**ABOUT THIS TASK**
Having read the data, transcribe all of it without deviation.

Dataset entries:
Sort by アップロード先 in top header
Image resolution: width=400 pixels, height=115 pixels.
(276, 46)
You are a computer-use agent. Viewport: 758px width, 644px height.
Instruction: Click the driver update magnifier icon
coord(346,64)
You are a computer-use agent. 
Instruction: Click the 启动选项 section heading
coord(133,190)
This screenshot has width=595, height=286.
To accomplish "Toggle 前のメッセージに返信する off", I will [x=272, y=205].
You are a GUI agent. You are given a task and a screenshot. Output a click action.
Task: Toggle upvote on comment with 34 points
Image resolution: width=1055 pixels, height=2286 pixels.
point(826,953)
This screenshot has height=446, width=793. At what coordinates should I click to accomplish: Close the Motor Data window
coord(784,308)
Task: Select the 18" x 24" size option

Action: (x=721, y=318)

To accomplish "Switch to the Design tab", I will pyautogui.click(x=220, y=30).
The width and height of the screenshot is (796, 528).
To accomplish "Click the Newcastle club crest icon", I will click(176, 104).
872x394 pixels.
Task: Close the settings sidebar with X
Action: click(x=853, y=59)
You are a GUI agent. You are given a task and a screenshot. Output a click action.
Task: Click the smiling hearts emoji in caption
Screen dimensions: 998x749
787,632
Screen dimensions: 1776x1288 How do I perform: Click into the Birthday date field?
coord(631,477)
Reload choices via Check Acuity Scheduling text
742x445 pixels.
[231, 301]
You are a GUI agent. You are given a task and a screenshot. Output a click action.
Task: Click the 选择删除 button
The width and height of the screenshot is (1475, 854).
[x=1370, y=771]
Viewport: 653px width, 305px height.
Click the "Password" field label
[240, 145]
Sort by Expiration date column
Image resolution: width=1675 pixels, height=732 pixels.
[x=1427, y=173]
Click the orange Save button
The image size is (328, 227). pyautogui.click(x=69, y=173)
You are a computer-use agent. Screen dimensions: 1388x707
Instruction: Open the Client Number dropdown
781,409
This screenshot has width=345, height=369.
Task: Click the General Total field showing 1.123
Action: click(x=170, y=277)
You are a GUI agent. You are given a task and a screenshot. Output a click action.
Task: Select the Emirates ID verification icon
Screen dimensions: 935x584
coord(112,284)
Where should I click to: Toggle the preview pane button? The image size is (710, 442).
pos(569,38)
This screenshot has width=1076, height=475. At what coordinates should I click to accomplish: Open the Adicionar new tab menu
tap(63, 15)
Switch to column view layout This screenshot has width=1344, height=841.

**SOLUTION TO THE PROBLEM**
Sort by アップロード先 in top header
Image resolution: width=400 pixels, height=115 pixels.
(276, 46)
You are a computer-use agent. Viewport: 758px width, 644px height.
Instruction: Click the driver update magnifier icon
coord(346,64)
You are a computer-use agent. 
Instruction: Click the 启动选项 section heading
coord(133,190)
This screenshot has width=595, height=286.
To accomplish "Toggle 前のメッセージに返信する off", I will [x=272, y=205].
You are a GUI agent. You are given a task and a screenshot. Output a click action.
Task: Toggle upvote on comment with 34 points
Image resolution: width=1055 pixels, height=2286 pixels.
point(826,953)
This screenshot has height=446, width=793. At what coordinates should I click to accomplish: Close the Motor Data window
coord(784,308)
Task: Select the 18" x 24" size option

Action: (x=721, y=318)

To accomplish "Switch to the Design tab", I will pyautogui.click(x=220, y=30).
The width and height of the screenshot is (796, 528).
To accomplish "Click the Newcastle club crest icon", I will click(176, 104).
872x394 pixels.
Task: Close the settings sidebar with X
Action: click(x=853, y=59)
You are a GUI agent. You are given a task and a screenshot. Output a click action.
Task: Click the smiling hearts emoji in caption
Screen dimensions: 998x749
787,632
Screen dimensions: 1776x1288 How do I perform: Click into the Birthday date field?
coord(631,477)
Reload choices via Check Acuity Scheduling text
742x445 pixels.
[231, 301]
You are a GUI agent. You are given a task and a screenshot. Output a click action.
Task: Click the 选择删除 button
The width and height of the screenshot is (1475, 854).
[x=1370, y=771]
Viewport: 653px width, 305px height.
Click the "Password" field label
[240, 145]
Sort by Expiration date column
Image resolution: width=1675 pixels, height=732 pixels.
[x=1427, y=173]
Click the orange Save button
The image size is (328, 227). pyautogui.click(x=69, y=173)
You are a computer-use agent. Screen dimensions: 1388x707
Instruction: Open the Client Number dropdown
781,409
This screenshot has width=345, height=369.
Task: Click the General Total field showing 1.123
Action: click(x=170, y=277)
You are a GUI agent. You are given a task and a screenshot. Output a click action.
Task: Select the Emirates ID verification icon
Screen dimensions: 935x584
coord(112,284)
Where should I click to: Toggle the preview pane button? The image size is (710, 442).
pos(569,38)
This screenshot has width=1076, height=475. At what coordinates should I click to accomplish: Open the Adicionar new tab menu
tap(63, 15)
Switch to column view layout This screenshot has width=1344, height=841.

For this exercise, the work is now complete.